After a few tries, Stevie finally raised his hand, an acknowledgement of seeing James from his position. The pair were too far away to mouth anything and read lips, and James didn’t want to risk shouting and pulling attention to either of them, so instead he retreated back into the building to find Jake.
“I’m going to get your mom,” James said, and then removed a knife from his side and placed it in Jake’s hand. “If anyone comes in this room besides me, then I want you to stick them with this, and then run as fast as you can. Get to the warehouse. Luis will be there waiting.”
“Dad, I—”
“No,” James said, shaking his head and not allowing his son to show any weakness. “This is what needs to happen, Jake. Understand?”
Jake’s mouth quivered, and it took a few moments before he finally nodded and wiped the tears from his eyes.
“Good boy,” James said. “I’ll be back.”
James closed the door behind him and then approached the front of the building, raising his scope to get a better look across the street, this time finding Maya and Zi with Stevie. He held up his hands to make sure that they knew to stay put.
He then checked the surrounding buildings to see if he could locate the gunmen that had opened fire on the crowd. He was betting that the enemy had some kind of heavy-caliber weapon or machine gun nests positioned on the roof. It would provide the most casualty without the need for good aim.
From James’s current position, it was a thirty-yard dash over the field of corpses to his wife across the street. It was a l
ong way to run out in the open.
James adjusted his grip on the rifle as he approached the building’s exit, the door propped open by the dead woman who had tried to follow James inside. He paused, drawing a few deep breaths and mapping out the most efficient path between this building and the one across the street. He shut his eyes, whispered one final prayer, and then opened his eyes and broke from the cover of the building.
Three steps into the street and James was chased down with gunfire, forcing him to hunch forward and use the vehicles as cover.
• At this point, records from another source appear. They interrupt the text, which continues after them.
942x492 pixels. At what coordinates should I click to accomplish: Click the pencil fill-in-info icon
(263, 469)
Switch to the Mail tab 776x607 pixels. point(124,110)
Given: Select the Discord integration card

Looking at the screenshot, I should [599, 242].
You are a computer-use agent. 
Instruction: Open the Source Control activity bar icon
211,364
Bullets ricocheted off the cars, shattered what glass remained in the windows, and added more lead to the corpses that lined the streets.
The bodies that lined the pavement made it difficult to run, James constantly having to leap over arms and legs, the asphalt slick with blood that collected and congealed in large patches over the blacktop.
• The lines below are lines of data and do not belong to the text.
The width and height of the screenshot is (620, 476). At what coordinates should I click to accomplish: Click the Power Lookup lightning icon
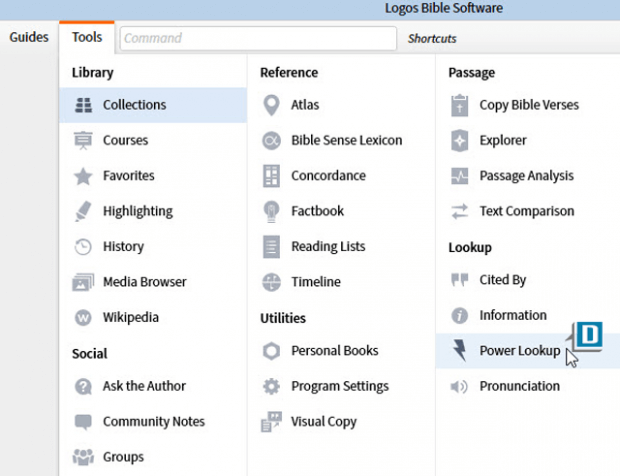point(459,350)
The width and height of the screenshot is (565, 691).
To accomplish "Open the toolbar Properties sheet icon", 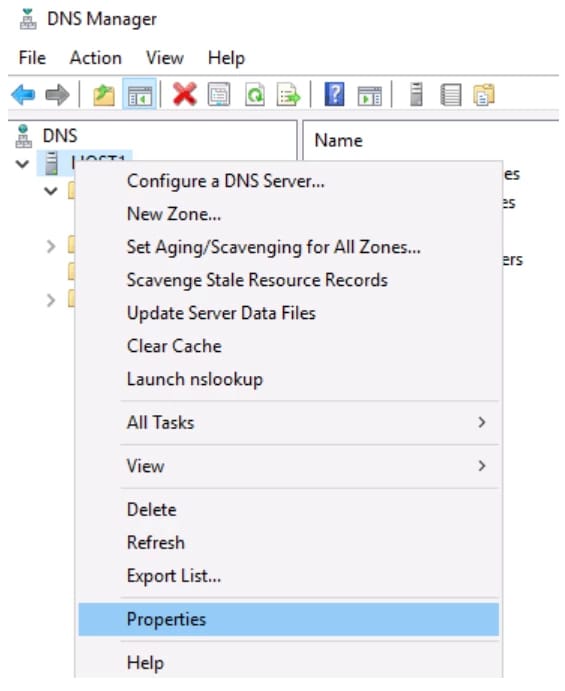I will coord(219,94).
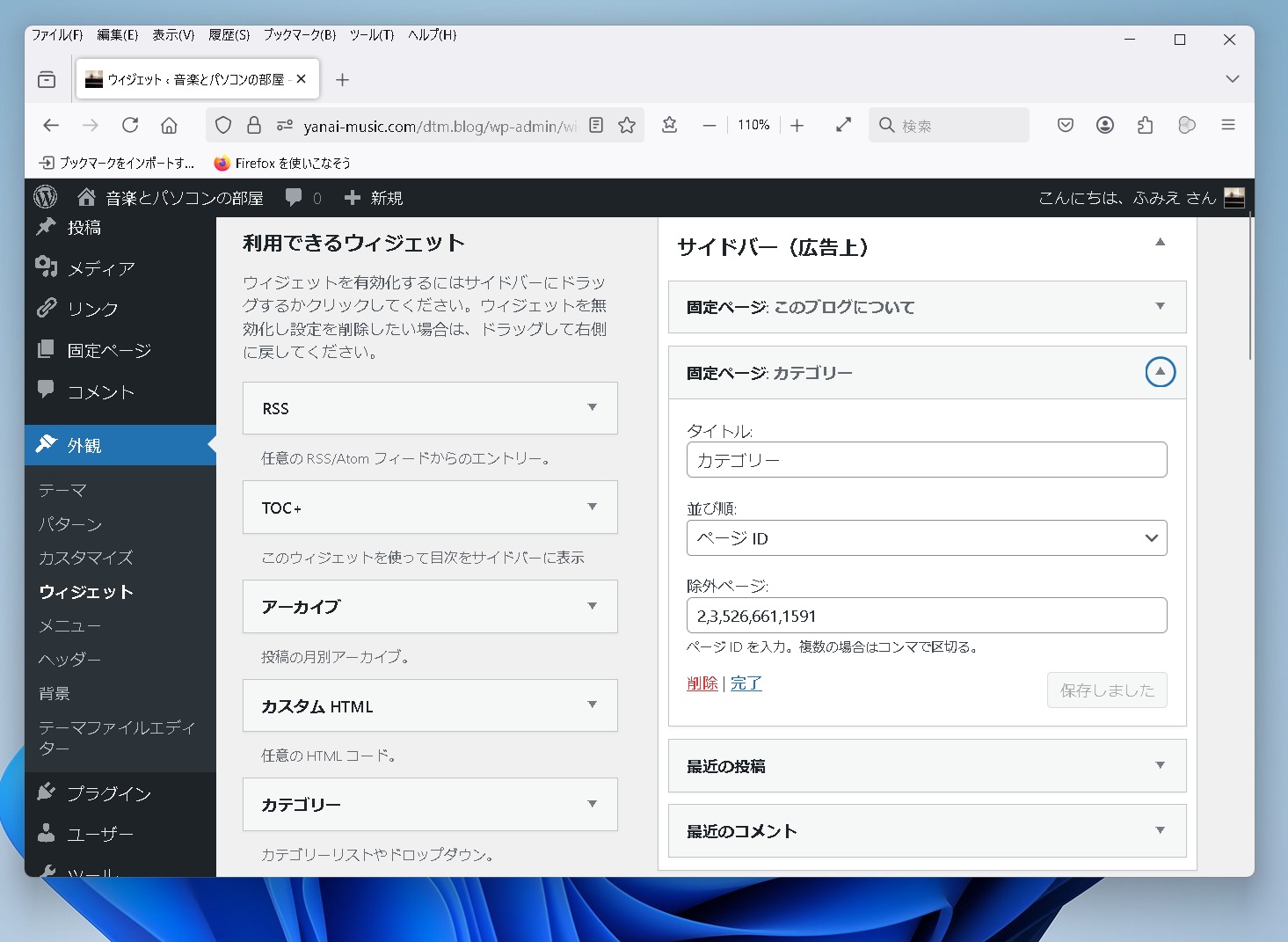Click the comments bubble in admin bar
The image size is (1288, 942).
click(295, 198)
With the gunfire becoming thicker the farther James ran, he leapt the last few feet, crashing through the building’s open door, rolling a few rotations before slamming into a cluster of chairs.
Even after James was under the cover of the building, the gunfire continued for a few more seconds, but when it finally ended, he stood and glanced around the inside of the building, finding that it was the remains of a coffee shop.
A hand clamped down on James’s shoulder, and he jerked around to find Zi staring down at him, sweat beading on her face, her eyes wide, and her pupils small and narrowed in the center of her eyes, making the white of her eyeball more prominent.
“She’s back here,” Zi said.
Maya and Stevie had set Mary down on a large steel table. Everyone looked unharmed, but James did a thorough check of his wife to make sure that no stray bullets had caught her unconscious body.